SPN Verification Checks
ScaleArc performs the various checks during Kerberos configuration. Make sure the following is configured correctly to continue with the process.
- How to set up Service Principal Name (SPN) for ScaleArc
SPN is a unique identifier for a service on a network that uses Kerberos authentication. It consists of a service class, a host name, and a port. To create an SPN, use the SetSPN command line utility.
From the power shell, set up the Service Principal Name for ScaleArc on AD:
1. Log into the Active Directory server as a user with domain administrator's privileges.
2. From the power shell, set the service principal name for ScaleArc on AD. Remember to specify the port correctly. In this example, the cluster listens on port 1433.
- How to set hostname against the VIP
Kerberos authentication uses hostnames to identify machines and services in the domain. This requires a valid and unique hostname for the VIP on the ScaleArc machine.
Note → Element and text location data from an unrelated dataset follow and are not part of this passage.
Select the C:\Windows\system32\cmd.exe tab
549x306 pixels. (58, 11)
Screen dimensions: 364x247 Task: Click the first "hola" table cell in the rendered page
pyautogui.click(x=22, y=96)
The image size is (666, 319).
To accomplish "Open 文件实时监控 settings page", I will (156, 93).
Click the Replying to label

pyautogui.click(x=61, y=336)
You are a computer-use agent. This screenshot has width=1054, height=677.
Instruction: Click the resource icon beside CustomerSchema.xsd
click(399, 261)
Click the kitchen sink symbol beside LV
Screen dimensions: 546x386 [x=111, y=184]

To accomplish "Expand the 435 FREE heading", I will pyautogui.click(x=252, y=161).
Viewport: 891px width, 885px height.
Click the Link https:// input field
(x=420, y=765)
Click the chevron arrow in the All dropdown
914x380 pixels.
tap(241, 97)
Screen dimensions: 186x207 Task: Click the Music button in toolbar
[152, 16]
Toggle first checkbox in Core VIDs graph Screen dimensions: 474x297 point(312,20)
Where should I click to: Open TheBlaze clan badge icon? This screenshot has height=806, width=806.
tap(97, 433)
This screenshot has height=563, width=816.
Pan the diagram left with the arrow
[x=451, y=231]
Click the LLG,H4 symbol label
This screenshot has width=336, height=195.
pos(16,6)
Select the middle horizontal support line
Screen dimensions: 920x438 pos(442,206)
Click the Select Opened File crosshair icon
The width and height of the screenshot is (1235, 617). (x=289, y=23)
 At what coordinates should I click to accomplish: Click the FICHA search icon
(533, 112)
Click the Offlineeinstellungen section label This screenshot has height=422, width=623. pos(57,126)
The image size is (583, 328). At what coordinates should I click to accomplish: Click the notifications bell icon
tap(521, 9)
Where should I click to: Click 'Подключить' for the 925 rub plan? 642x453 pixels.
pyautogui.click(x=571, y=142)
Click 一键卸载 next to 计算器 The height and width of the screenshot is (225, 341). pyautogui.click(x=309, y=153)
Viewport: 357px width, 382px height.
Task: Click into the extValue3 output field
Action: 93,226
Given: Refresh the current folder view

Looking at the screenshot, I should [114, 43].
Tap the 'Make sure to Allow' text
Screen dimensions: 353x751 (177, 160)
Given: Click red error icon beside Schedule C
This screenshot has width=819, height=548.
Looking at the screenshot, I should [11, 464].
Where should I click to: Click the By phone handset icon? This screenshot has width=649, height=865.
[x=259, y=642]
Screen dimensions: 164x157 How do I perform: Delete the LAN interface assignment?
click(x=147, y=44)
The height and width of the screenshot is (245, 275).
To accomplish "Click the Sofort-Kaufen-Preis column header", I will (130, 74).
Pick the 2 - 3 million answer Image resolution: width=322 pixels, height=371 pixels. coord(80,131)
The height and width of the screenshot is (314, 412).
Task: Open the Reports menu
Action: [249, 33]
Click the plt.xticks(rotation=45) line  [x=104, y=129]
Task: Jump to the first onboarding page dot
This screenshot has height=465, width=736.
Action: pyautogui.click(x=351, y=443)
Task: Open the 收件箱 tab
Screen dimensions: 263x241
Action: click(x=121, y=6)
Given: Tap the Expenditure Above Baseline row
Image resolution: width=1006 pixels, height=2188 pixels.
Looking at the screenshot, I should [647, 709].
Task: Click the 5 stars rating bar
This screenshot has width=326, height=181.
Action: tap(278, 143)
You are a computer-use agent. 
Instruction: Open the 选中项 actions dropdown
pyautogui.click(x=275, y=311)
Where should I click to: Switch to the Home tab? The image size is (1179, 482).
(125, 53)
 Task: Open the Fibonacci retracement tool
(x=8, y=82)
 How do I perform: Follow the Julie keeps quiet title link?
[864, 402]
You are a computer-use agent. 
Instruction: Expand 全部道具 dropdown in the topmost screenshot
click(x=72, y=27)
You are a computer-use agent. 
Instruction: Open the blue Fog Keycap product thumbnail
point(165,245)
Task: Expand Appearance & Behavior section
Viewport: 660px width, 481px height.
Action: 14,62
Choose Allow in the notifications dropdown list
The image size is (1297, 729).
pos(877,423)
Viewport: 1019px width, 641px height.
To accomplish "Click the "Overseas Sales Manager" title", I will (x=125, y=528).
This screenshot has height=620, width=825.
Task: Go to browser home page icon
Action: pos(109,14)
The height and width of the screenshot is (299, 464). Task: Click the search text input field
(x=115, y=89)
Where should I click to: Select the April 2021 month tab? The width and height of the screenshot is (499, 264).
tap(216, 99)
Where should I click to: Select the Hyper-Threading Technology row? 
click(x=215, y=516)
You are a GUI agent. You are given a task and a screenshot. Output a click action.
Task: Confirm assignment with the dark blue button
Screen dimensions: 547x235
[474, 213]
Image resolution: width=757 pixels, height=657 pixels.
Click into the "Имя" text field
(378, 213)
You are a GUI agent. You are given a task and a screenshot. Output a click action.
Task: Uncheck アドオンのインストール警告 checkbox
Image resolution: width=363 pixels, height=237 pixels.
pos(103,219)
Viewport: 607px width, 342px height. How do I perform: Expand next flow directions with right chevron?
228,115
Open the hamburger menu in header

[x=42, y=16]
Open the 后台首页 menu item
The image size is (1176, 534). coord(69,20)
Create a hostname (DNS setup)
Follow these steps:
- Open DNS manager on the AD server.
- Navigate to the domain name, and right click it.
- Select New Host from the drop down menu.
Enter a new hostname; for example, scale-test. The FQDN for the record appears in the field.
- Next, enter the IP address associated with the hostname.
- Select "Create associated pointer (PTR) record". This creates a reverse name lookup record for the host.
- Click Add Host. At this time you should have both the forward and reverse lookup for the virtual IP set to hostname scale-test.